AUTHOR=Mei Nianrou , Wu Yiwen , Chen Binglin , Zhuang Tian , Yu Xinge , Sui Baiyan , Ding Tingting , Liu Xin 

TITLE=3D-printed mesoporous bioactive glass/GelMA biomimetic scaffolds for osteogenic/cementogenic differentiation of periodontal ligament cells

JOURNAL=Frontiers in Bioengineering and Biotechnology

VOLUME=Volume 10 - 2022

YEAR=2022

URL=https://www.frontiersin.org/journals/bioengineering-and-biotechnology/articles/10.3389/fbioe.2022.950970

DOI=10.3389/fbioe.2022.950970

ISSN=2296-4185

ABSTRACT=Integrated regeneration of periodontal tissues remains a challenge in current clinical applications. Due to the tunable physical characteristics and the precise control of scaffold microarchitecture, three-dimensional (3D) printed gelatin methacryloyl (GelMA) based scaffold has emerged as a promising strategy for periodontal tissue regeneration.

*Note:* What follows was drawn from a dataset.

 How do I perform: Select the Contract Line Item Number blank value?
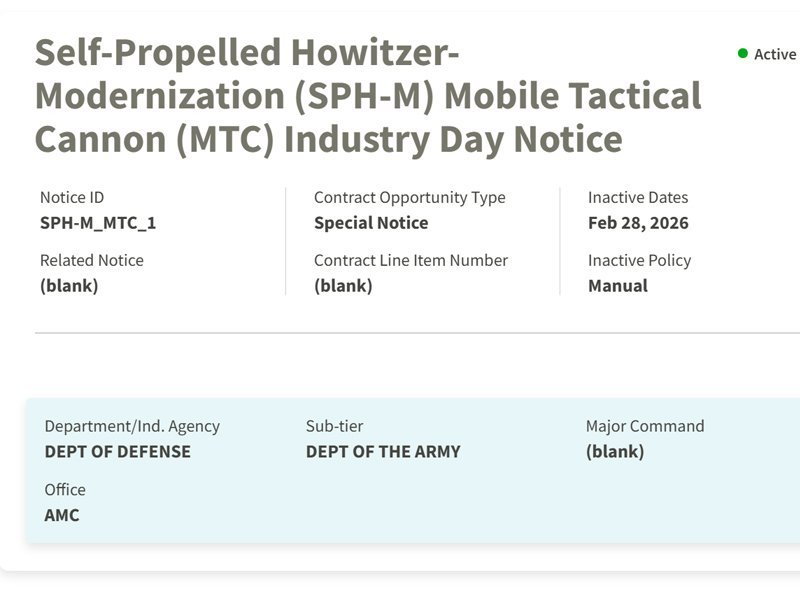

However, the optimization of the printing biomaterial inks formulation and the relationship between the composition and structures of the printed scaffolds and their comprehensive properties (e.g. mechanical strength, degradation, biological behaviors) remains unclear. Herein, in this work, a novel mesoporous bioactive glass (BG) /GelMA biomimetic scaffold with a large pore size (~400 μm) was developed by extrusion-based 3D printing. Our results showed that the incorporation of mesoporous bioactive glass nanoparticles (BG NPs) significantly improved shape fidelity, surface roughness and bioactivity of 3D printed macroporous GelMA scaffolds, resulting in the enhanced effects on cell attachment and promoting osteogenic/cementogenic differentiation in human periodontal ligament cells. The excellent maintenance of macropore structure, the visibly improved cells spreading, the release of bioactive ions (Si4+, Ca2+), the upregulation of gene expression of osteogenesis and cementogensis, the increase in alkaline phosphatase (ALP) activity and calcium nodules suggested BG NPs could endow GelMA based scaffolds with excellent structural stability and the ability to promote osteogenic/cementogenic differentiation. Our findings demonstrated the great potential of the newly formulated biomaterial inks and biomimetic BG/GelMA scaffolds for being used in periodontal tissue regeneration and provide important insights into the understanding of cell-scaffold interaction in promoting regeneration of functional periodontal tissues.